Once the line with "Toggle macOS Focus moon in menu bar" is found in the entries below, repeat it and each following line exactly, up to and including the line with "Task: Click the Сохранить button". Add no other lines.

-------- Exercise inputs --------

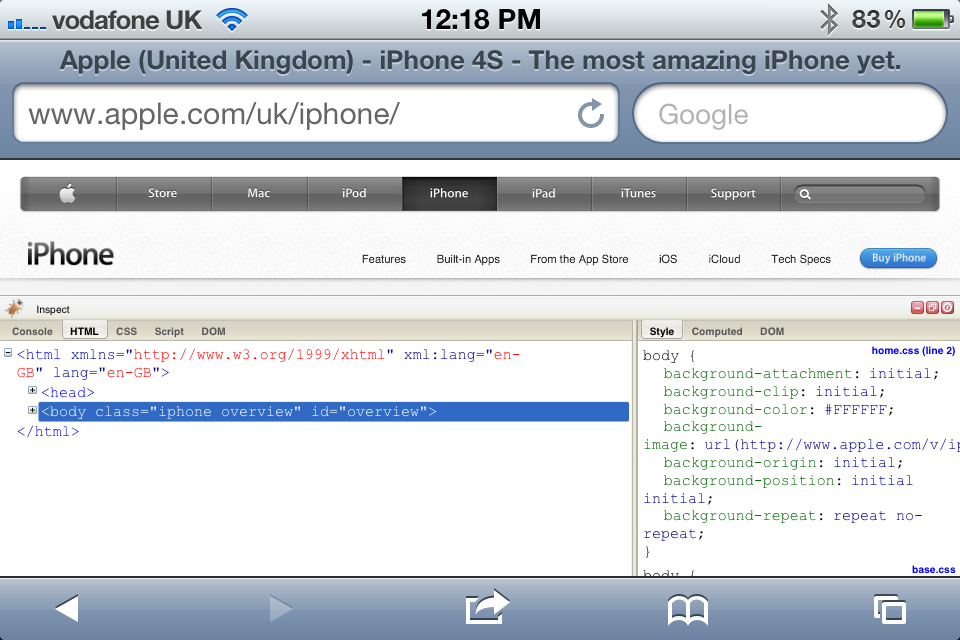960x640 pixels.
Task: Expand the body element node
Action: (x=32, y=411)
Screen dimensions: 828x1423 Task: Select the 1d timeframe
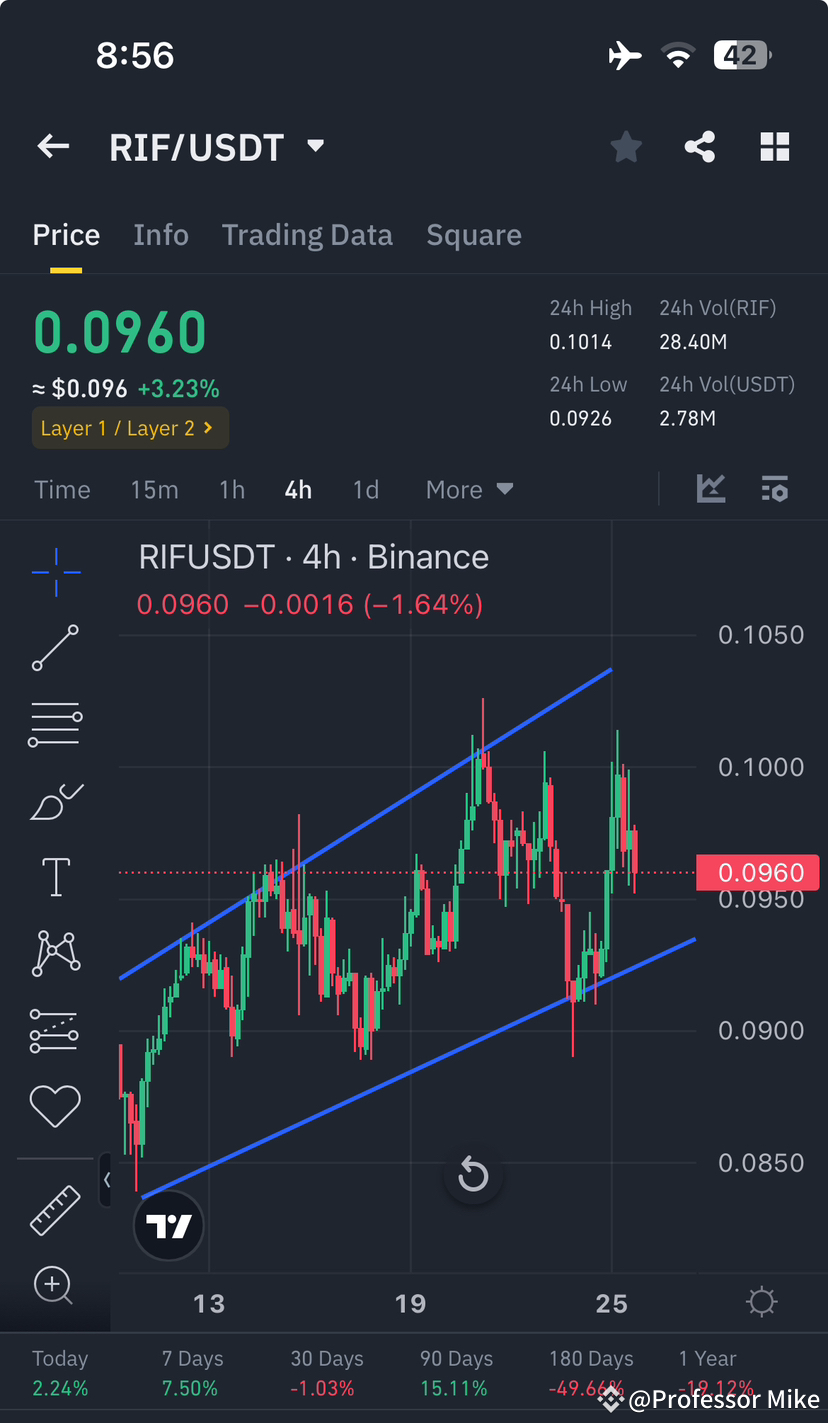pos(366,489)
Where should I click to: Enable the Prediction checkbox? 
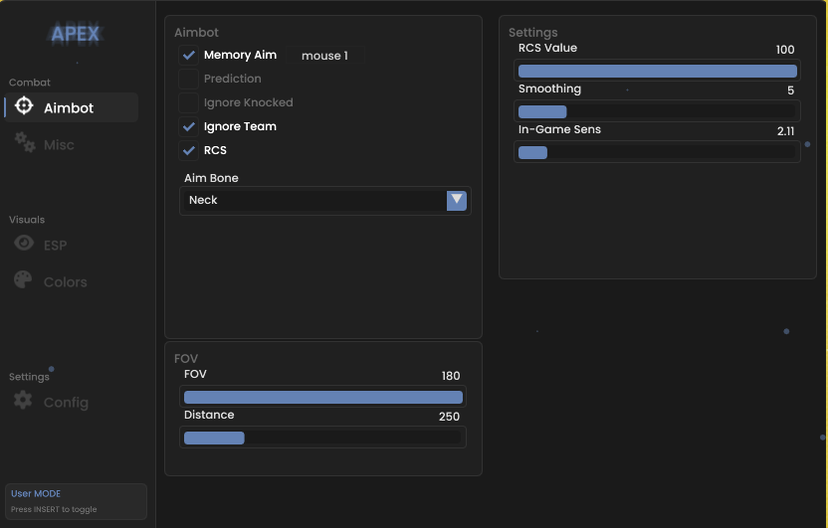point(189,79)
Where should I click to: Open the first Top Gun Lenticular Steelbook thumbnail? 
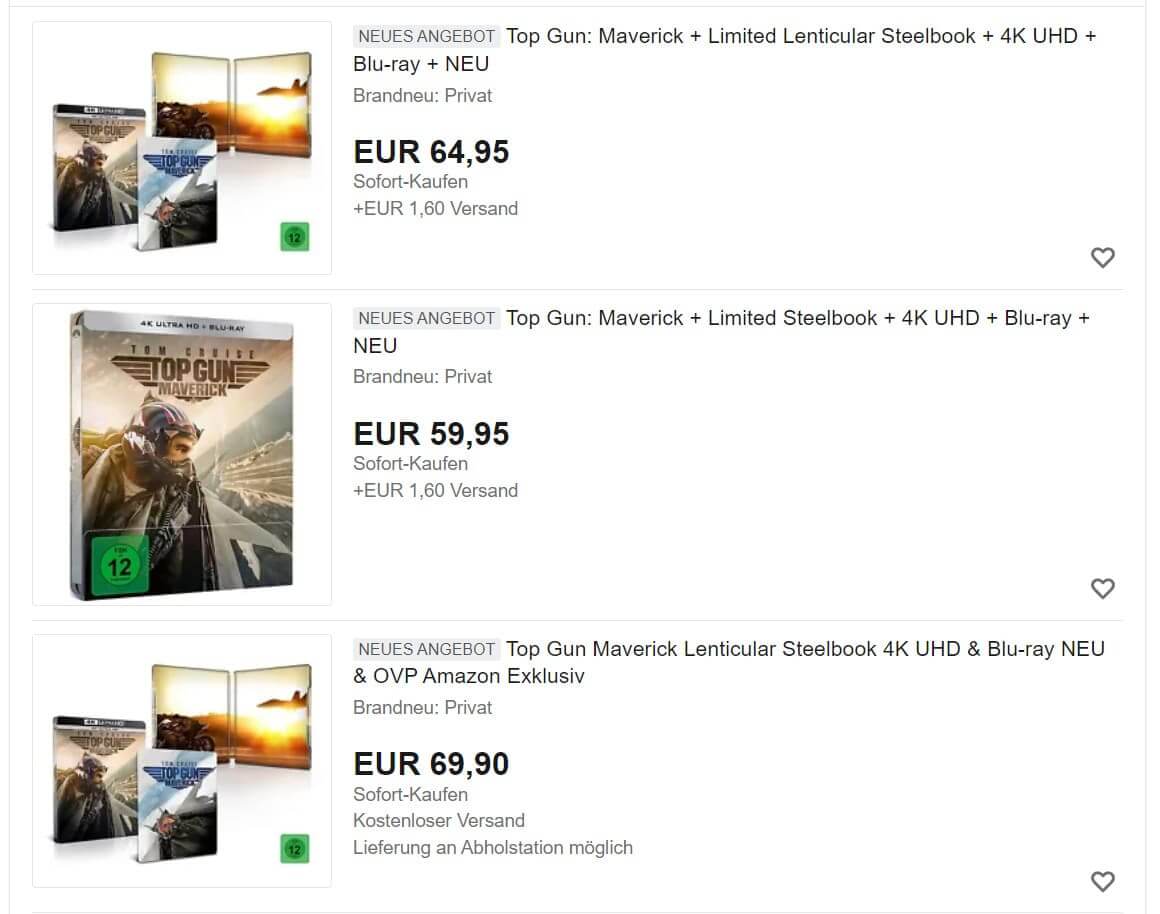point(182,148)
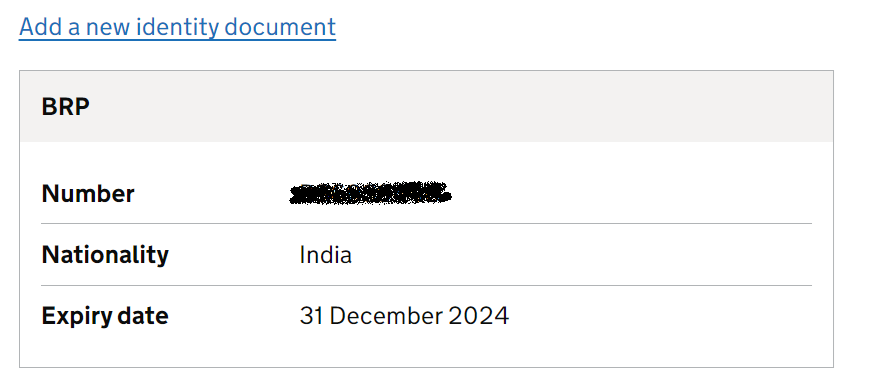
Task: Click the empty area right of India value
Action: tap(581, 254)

--------
-------- Exercise inputs --------

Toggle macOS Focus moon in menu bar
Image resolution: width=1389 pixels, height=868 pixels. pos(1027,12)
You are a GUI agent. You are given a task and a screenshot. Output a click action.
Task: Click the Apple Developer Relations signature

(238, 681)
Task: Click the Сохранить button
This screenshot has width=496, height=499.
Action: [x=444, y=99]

--------

Solution below:
Toggle macOS Focus moon in menu bar
Image resolution: width=1389 pixels, height=868 pixels. pos(1027,12)
You are a GUI agent. You are given a task and a screenshot. Output a click action.
Task: Click the Apple Developer Relations signature

(238, 681)
Task: Click the Сохранить button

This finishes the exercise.